> **Source extract**:
Well, today’s the day here at Our Savior. The students are back in the classrooms, the teachers are moving at top speed—well, maybe not top speed, since it’s only a half day—and the world is quickening its pace even as we continue to cruise along together in the mercies of Christ.
I’m a little short on time this morning, so I’ll need to be quick. And honestly, with the flurry of morning activities before us here at the church, not much is coming to mind at the moment. Although, as I was walking out of the school yesterday before the balloon launch with Shirley Sturkin and Georgine Shelton, I mentioned to them to remind me to share the story about what happened to me during a recent visit to the Home Depot in Fenton. I suppose I can share the story with all of you and see where it goes. Being that the seriousness of the year is upon us, maybe it’ll at least lighten the mood and make you smile. And maybe by the time I’m done, there’ll be something of theological value here, too. We’ll see.

> **Dataset content**:
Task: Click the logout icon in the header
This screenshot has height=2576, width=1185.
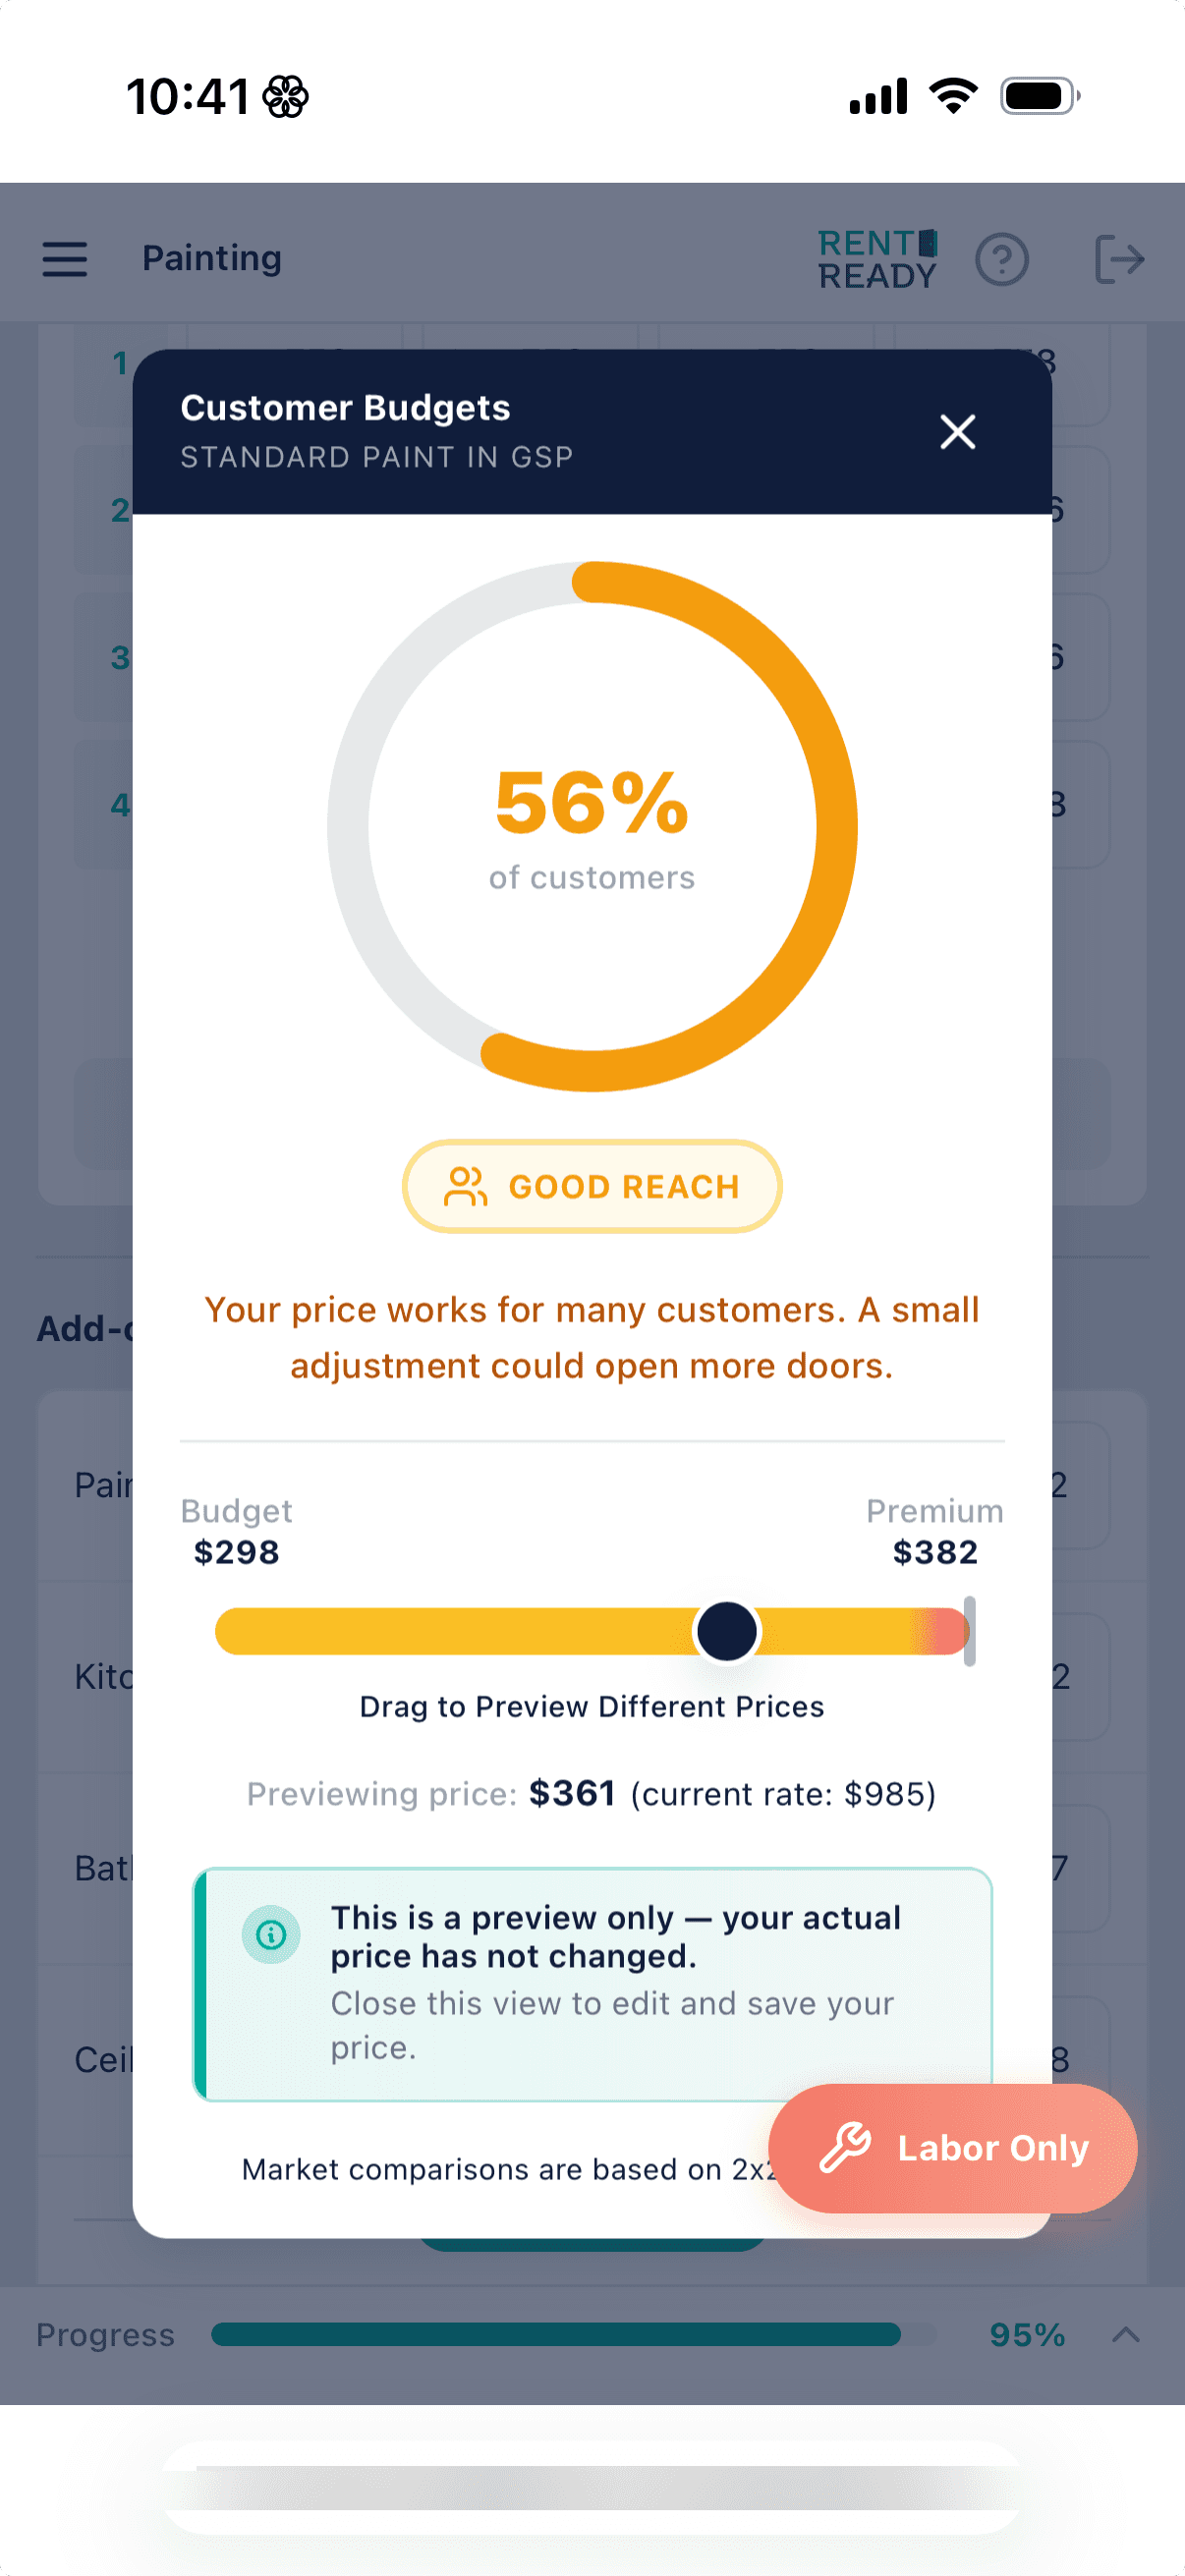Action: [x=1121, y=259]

> **What to work on**: Repeat the back-to-school message word for word, beginning at the words "Well, today’s the" and stopping after "mercies of Christ.".

> **Task solution**:
Well, today’s the day here at Our Savior. The students are back in the classrooms, the teachers are moving at top speed—well, maybe not top speed, since it’s only a half day—and the world is quickening its pace even as we continue to cruise along together in the mercies of Christ.